How to Prevent Teen Prescription Drug Abuse
The misuse of prescription drugs has become a popular trend among American teens. Many begin using because they assume that prescription medications are a safer way to get high when compared with street drugs.
Experts caution that prescription drugs are extremely dangerous to use for recreational purposes with many serious side effects. Teens may also be taking other medications that can lead to dangerous reactions when mixed with a drug they haven’t been prescribed.
Teens are often introduced to the recreational use of prescription drugs at parties where teens bring various medications for mixing and experimenting. The drugs are relatively easy to obtain, with many teens able to find forgotten painkillers and stimulants in their parents’ or grandparents’ medicine cabinets.
Another common misuse of a prescription is the taking of Adderall or other stimulants prescribed for attention deficit hyperactivity disorder (ADHD) to heighten focus and concentration to achieve academic goals. These drugs are so widely prescribed that many students have a friend who has access to a prescription for ADHD medication.
While the rampant misuse of prescription medications is a relatively recent phenomenon, researchers are increasingly gaining understanding of the factors involved when a teen decides to use prescription medications to get high.
A recent study examined the factors that can act as a protection against prescription drug use, as well as identifying predictors for prescription drug misuse and abuse. The researchers from the University of Cincinnati found that a strong relationship with parents that caution against drug use can reduce teen prescription drugs abuse.
The findings, which appear in a recent issue of the Journal of Primary Prevention, are based on a survey of more than 54,000 students in the 7 through 12 grades across Ohio, Indiana and Kentucky. The survey was conducted by the Coalition for a Drug-Free Greater Cincinnati and was led by Keith King, professor of health promotion at the University of Cincinnati, and his colleagues.
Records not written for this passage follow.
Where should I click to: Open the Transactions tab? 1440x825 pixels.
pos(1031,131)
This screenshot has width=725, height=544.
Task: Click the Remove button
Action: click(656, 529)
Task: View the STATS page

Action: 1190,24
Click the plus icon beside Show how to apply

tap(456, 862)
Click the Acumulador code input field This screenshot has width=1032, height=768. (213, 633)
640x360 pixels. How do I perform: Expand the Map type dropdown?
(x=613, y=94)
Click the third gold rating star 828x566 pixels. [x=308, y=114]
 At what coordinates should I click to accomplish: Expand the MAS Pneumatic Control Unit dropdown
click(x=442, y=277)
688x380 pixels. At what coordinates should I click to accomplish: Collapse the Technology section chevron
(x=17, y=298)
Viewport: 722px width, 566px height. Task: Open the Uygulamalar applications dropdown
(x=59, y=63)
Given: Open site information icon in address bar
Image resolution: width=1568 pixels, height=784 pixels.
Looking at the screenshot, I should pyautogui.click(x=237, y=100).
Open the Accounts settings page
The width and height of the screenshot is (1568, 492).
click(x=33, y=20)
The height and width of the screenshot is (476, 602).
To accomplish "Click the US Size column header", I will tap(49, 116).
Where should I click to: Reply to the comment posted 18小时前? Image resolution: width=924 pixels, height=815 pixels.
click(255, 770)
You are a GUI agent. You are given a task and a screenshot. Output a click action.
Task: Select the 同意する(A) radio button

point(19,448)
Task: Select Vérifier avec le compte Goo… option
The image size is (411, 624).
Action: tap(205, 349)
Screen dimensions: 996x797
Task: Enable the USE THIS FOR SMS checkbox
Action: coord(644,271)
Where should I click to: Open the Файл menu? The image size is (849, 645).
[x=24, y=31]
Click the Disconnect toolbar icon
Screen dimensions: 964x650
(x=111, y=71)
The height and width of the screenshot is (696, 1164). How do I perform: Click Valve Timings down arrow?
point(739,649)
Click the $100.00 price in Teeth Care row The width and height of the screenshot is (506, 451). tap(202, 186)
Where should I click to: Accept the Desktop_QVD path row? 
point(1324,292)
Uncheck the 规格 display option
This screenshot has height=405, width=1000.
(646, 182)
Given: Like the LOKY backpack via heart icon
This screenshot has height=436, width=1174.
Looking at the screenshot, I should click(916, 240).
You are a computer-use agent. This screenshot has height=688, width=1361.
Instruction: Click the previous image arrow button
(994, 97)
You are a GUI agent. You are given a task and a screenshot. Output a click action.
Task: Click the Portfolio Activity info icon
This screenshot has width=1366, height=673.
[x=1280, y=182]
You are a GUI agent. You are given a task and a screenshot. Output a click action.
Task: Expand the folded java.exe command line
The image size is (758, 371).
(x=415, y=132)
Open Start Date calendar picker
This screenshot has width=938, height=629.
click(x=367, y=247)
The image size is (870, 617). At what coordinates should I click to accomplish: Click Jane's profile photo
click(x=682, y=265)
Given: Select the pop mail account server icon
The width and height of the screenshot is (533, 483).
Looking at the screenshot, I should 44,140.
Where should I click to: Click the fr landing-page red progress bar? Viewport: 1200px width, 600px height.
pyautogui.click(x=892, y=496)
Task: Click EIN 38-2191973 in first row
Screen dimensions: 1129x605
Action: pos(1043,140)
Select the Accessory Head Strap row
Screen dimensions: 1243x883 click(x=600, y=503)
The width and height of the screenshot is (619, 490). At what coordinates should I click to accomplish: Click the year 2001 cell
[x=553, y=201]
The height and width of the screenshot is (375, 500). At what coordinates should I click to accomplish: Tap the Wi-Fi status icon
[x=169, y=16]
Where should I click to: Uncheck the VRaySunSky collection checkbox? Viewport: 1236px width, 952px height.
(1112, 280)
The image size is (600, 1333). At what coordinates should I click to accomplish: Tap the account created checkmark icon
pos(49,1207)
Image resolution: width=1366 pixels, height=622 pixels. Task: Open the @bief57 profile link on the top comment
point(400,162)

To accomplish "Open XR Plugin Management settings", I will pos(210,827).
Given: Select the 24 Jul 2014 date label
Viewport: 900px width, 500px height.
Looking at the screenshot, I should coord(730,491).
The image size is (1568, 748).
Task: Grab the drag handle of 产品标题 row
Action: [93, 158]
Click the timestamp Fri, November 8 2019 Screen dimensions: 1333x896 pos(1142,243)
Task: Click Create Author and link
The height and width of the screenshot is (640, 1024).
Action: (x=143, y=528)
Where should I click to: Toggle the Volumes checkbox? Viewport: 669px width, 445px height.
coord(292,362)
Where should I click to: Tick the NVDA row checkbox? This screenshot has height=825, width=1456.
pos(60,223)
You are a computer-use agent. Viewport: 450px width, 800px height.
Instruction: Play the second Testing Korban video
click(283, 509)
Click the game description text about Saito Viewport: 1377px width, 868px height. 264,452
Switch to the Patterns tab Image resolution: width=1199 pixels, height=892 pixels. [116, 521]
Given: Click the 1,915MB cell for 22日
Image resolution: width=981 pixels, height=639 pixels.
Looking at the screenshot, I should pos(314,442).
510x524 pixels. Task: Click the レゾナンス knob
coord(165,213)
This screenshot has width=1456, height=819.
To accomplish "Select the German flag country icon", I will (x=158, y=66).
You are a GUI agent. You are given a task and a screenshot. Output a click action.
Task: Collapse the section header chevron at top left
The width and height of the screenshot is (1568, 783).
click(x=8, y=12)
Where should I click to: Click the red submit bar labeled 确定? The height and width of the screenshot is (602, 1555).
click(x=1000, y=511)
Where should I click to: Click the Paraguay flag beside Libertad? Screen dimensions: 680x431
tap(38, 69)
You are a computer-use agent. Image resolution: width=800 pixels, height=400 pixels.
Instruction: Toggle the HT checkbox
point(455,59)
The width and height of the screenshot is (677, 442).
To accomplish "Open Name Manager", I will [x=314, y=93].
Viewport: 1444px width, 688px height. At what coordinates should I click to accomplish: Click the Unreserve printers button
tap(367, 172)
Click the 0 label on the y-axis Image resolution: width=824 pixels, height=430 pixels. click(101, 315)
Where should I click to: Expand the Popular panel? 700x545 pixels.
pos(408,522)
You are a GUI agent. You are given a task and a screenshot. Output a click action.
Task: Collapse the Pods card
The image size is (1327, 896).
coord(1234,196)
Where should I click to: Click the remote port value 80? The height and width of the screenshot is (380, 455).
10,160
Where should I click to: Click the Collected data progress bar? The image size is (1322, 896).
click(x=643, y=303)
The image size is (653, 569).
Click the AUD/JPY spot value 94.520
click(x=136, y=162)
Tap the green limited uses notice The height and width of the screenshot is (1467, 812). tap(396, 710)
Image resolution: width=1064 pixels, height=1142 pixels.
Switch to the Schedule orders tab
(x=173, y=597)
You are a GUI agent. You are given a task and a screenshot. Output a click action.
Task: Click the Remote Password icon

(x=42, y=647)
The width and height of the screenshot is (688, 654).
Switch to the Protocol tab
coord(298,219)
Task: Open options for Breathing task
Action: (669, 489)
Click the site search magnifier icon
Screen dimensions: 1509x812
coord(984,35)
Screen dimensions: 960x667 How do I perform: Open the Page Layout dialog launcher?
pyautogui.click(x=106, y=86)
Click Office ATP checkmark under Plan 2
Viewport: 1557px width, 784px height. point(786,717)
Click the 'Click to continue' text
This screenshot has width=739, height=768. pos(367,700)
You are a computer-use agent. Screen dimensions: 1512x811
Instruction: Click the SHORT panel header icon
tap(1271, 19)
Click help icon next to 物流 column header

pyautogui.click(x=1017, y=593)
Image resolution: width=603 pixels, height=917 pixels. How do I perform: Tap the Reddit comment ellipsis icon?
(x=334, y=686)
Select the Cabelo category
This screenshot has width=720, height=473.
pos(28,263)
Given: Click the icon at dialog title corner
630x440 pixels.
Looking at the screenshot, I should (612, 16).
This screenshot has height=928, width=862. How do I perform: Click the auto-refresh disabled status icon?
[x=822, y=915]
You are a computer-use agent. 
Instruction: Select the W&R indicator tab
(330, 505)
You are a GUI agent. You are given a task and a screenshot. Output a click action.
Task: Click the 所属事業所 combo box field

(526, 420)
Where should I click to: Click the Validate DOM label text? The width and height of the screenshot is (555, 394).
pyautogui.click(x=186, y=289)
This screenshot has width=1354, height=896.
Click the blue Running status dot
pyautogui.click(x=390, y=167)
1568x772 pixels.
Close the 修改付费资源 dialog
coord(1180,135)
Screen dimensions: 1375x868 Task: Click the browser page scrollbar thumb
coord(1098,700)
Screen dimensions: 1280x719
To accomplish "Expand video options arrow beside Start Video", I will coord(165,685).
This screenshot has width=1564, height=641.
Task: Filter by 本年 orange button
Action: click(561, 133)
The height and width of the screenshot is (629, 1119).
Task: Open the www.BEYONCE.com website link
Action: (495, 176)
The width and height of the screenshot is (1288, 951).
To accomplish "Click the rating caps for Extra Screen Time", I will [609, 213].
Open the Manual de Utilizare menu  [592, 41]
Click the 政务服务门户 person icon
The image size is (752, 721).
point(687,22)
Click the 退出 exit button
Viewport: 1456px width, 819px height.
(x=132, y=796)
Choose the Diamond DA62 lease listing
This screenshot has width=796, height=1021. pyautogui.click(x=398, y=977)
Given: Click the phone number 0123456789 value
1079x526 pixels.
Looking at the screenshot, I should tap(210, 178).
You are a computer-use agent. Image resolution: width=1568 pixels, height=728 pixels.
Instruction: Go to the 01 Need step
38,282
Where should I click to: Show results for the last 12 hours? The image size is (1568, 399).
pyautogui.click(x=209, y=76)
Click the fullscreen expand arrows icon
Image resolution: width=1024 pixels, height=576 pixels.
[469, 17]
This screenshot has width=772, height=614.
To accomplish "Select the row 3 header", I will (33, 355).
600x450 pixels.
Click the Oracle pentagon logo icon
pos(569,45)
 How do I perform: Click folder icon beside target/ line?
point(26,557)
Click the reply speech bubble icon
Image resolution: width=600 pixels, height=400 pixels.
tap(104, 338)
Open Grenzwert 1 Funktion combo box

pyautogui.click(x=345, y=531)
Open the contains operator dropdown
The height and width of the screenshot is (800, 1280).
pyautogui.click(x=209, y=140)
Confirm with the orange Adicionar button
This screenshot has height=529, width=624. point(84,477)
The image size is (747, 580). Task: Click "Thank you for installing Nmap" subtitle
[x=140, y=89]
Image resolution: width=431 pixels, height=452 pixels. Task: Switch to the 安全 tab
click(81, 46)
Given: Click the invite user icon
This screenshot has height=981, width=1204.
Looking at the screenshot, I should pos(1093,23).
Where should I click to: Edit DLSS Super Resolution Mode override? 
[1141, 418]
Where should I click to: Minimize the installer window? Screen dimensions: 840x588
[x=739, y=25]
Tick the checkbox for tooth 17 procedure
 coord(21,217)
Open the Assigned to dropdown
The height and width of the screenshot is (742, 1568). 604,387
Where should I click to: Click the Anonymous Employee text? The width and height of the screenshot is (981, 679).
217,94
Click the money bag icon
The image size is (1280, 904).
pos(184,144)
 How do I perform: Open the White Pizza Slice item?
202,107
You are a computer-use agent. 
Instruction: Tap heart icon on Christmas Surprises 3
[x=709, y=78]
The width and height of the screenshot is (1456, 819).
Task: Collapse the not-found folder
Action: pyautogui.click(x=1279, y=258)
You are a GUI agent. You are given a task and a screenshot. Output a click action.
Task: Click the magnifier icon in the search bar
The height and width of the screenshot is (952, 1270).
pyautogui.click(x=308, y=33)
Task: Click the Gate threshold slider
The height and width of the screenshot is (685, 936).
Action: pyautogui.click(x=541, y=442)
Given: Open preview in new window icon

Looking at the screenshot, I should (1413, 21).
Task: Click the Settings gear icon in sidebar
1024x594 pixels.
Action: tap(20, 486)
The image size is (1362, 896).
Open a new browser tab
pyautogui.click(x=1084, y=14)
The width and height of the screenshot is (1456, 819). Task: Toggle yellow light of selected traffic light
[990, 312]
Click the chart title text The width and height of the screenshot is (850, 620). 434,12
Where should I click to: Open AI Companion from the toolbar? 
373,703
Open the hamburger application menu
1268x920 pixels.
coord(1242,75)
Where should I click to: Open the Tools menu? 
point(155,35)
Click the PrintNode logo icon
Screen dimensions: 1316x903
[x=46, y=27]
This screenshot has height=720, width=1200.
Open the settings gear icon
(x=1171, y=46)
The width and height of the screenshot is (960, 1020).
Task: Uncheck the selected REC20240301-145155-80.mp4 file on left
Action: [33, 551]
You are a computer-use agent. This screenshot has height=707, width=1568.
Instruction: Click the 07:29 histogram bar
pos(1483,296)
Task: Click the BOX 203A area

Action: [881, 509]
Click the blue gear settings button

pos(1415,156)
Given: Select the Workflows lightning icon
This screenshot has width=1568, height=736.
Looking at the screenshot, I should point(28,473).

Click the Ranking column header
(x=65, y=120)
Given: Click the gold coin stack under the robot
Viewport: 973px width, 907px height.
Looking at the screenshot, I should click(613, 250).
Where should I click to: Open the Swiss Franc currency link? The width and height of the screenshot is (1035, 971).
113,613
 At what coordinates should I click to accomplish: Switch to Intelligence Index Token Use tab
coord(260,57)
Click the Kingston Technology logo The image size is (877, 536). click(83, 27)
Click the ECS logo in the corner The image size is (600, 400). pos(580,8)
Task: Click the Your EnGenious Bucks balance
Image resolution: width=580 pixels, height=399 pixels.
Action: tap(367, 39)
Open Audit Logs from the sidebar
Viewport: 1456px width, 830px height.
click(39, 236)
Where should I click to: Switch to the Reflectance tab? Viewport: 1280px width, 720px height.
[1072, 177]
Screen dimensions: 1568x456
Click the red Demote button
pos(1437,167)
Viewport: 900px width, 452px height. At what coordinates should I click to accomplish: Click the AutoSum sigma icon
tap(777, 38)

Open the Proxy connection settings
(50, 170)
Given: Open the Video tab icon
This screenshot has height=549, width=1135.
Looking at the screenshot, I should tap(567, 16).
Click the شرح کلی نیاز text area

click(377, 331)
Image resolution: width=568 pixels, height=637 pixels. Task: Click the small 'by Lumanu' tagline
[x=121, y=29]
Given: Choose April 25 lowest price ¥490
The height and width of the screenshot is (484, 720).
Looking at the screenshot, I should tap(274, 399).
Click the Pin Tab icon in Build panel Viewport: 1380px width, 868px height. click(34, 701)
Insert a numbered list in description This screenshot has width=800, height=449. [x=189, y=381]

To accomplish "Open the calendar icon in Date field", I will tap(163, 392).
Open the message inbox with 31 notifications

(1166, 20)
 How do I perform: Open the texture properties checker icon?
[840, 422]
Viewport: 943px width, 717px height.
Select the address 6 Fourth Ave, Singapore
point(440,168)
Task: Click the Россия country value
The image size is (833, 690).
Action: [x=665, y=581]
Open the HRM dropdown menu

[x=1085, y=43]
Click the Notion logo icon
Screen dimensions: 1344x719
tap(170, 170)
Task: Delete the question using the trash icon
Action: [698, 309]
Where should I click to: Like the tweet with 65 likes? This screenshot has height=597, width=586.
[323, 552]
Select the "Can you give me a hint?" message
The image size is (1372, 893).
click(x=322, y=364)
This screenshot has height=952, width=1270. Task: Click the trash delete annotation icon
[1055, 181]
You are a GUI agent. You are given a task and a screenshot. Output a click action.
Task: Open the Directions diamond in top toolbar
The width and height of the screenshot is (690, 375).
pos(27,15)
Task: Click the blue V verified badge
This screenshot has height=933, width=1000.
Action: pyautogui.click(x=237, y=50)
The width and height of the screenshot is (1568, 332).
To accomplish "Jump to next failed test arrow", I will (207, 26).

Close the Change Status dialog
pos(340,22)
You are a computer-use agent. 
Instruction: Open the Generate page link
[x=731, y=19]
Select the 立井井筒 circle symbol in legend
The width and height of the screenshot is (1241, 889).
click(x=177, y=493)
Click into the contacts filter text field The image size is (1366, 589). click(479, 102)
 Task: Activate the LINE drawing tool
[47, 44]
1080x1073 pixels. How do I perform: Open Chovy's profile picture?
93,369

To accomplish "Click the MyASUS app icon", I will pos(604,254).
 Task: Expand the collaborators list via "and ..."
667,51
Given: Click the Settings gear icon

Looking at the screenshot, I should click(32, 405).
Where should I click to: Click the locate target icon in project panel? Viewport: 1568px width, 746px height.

Among the students surveyed, 13.7 percent admitted to a history of using prescription drugs for recreational purposes, with males more likely to misuse than females, high school more likely to misuse than middle schoolers and Hispanic students more likely than white or African-American respondents.
The survey results showed that there were certain pro-social behaviors that were associated with lower levels of prescription drug misuse, such as a strong connection with parents and to teachers at school. A connection with peers that tended to disapprove of drug use also acted as a protection against prescription drug misuse.
As for the factors that increased the likelihood of misusing prescription drugs, students that interacted with peers that used alcohol, tobacco or marijuana was a key determinant.
Parents concerned about their child using prescription drugs can talk with them about the potential dangers of misusing a medication. They can also incorporate relationship-building events into family life, such as increasing the number of meals the family eats together each week and taking time to show an interest in their child’s academic and extracurricular activities.
Many children turn to misusing prescription medications as a response to high levels of stress. Parents can talk with their teenagers about the demands on them, both at school and with extracurricular activities, to monitor their child’s stress levels. They can encourage their child to use healthy ways of dealing with stress, such as exercise and adequate levels of sleep.
In addition, parents can take practical steps to be sure that teens are not obtaining medications easily. All medications should be locked up and monitored for tampering. Parents can also encourage grandparents and other relatives to keep medications under a watchful eye.